Two New York Marriott properties — the 500-room Marriott Downtown and the Marriott Marquis in Times Square — played pivotal roles on 9/11.
The Marriott Downtown, formerly the Marriott Financial Center, two blocks south of the World Trade Center, was fully booked on the morning of 9/11.
“Pedestrians on the street in front of the hotel were injured by falling debris when the first plane hit,” said John Magnifico, then the hotel’s general manager and now general manager at the Newark Airport Marriott. “We immediately converted part of the lobby to a triage area to treat them and then notified all guests to get ready to evacuate,” he said. “We set up phones at the front desk so they could contact family members.”
When the second plane crashed into the south tower, guests were steered out of the hotel, to the West Side ferry docks or to boats that would take them to Brooklyn. The 32-story hotel did not suffer much structural damage, but the adjacent building caught fire from burning jet fuel.
“The fire department used stations in our hotel to shoot water cannons onto that building for several days, so we had a lot of water damage,” Magnifico said.
The hotel was used by the Red Cross as a respite center for emergency workers for several weeks. Reclining chairs were brought in so they could rest between shifts.
Meanwhile, management and staff worked behind the scenes to ready the hotel for reopening on Jan. 7, 2002, the first business to do so in lower Manhattan. Michael Bloomberg officiated at the reopening in his first public act as mayor, having been sworn in on Jan. 1.
“We had 30 guests that first night, and in the days that followed, other guests, especially repeat customers, went out of their way to support us,” Magnifico said. “Groups of British tourists came. Midwesterners came. The New York Jets [football team] stayed at the hotel every night before a home game that season.”

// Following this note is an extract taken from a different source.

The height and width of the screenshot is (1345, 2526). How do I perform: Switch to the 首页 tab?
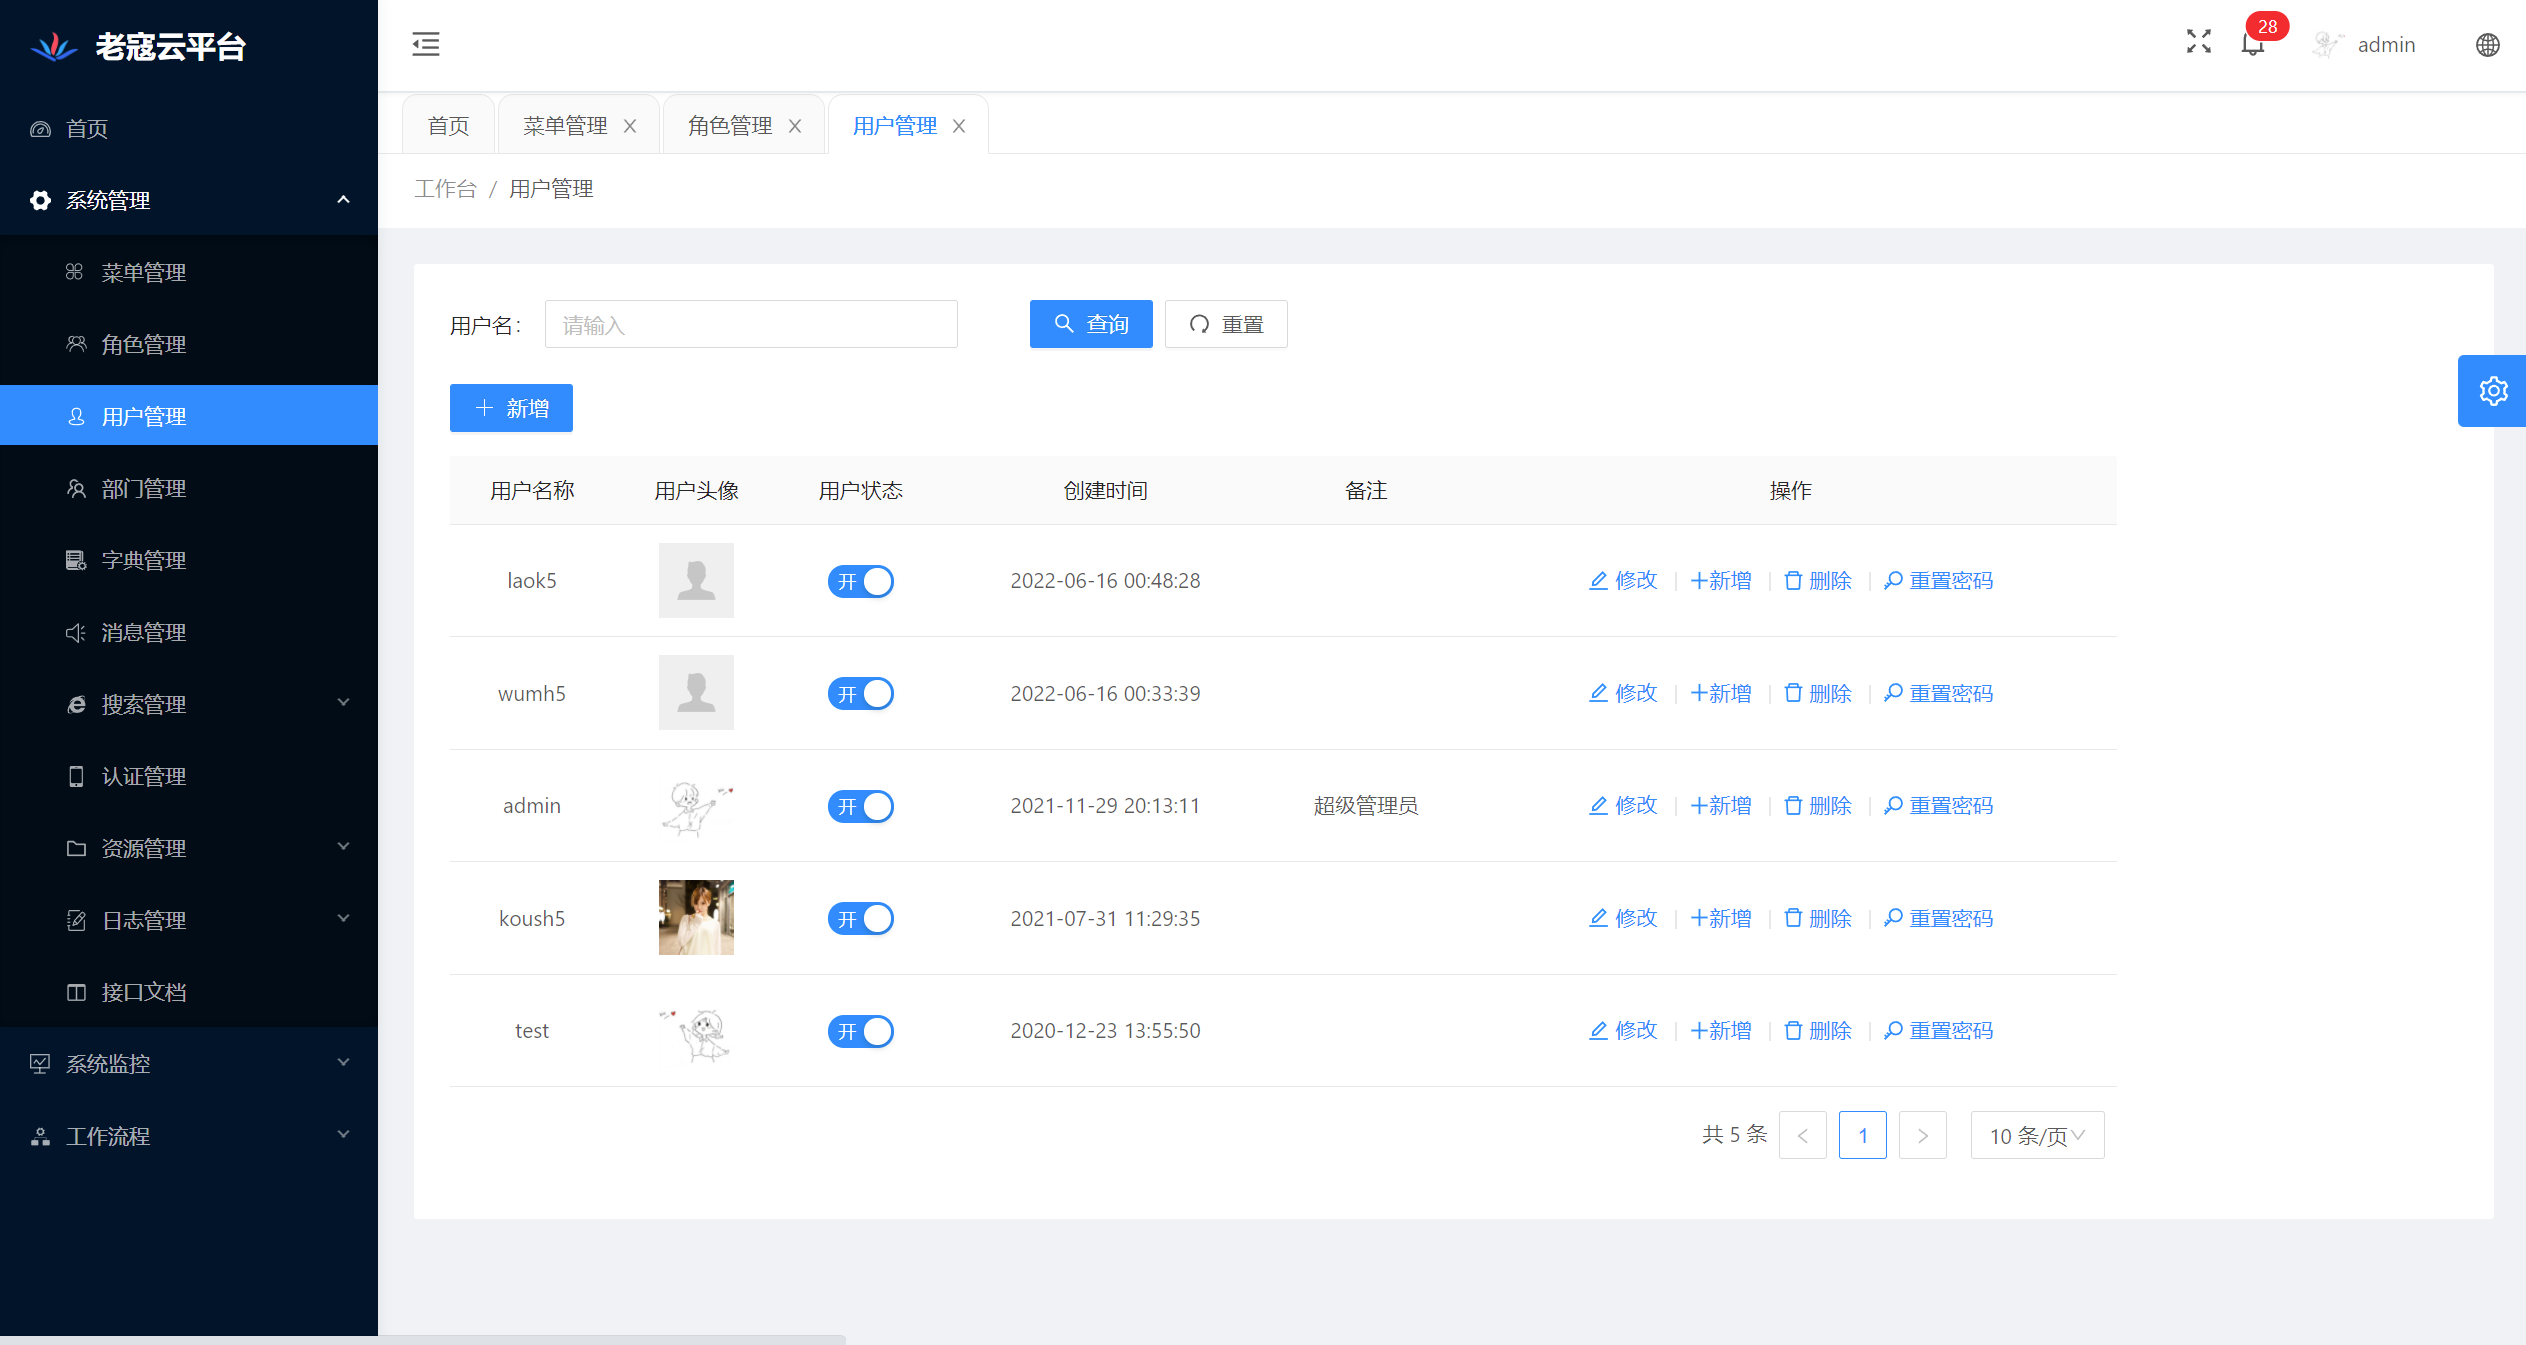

Uptown at the Marriott Marquis in Times Square, a crisis plan was activated within hours of the 9/11 disaster.
Mike Stengel, vice president of marketing for the Marriott and Renaissance hotels in New York as well as general manager of the Marquis, was in London on business when he got the news about New York.
“We kept the phone line open for 20 hours between London and New York while we coordinated plans from a crisis room at the Renaissance Heathrow,” Magnifico recalled.
More than 1,000 beds were moved into the ballroom at the Marquis for anyone needing emergency shelter that first night. More than 200 people showed up, many covered in soot and ash.
The Marquis later converted more than 400 guestrooms into 700 offices for several downtown companies whose office buildings had been damaged. When the air lanes reopened several days after 9/11, Stengel and other Marriott executives caught a British Airways flight to Toronto and a second flight to Teterboro Airport in New Jersey on a plane sent by Marriott Chairman Bill Marriott.
“We walked the site the next day,” he recalled recently. “It looked like something from World War II. I looked for the Marriott World Trade Center, but there was nothing there. It had totally disintegrated.”
Piles of crushed cars, buses and burned-out fire trucks lined the streets. Inside tents, first responders sifted through debris.
“It was calm and eerily quiet, except for the buzz from the alarms the firemen carried in their jackets,” he said. “Thousands of people were out there working, but no one talked.”
Stengel was able to locate the Marriott flag that had flown from one of the three flagpoles at the Marriott World Trade Center. A firefighter had spotted the flag and had recovered it.
“It was burned a bit but otherwise OK,” Stengel said. “It’s been on display in the corporate office but will be placed in the lobby of the Marriott Downtown on the 10th anniversary and then donated to the 9/11 Museum [at ground zero] when it opens.”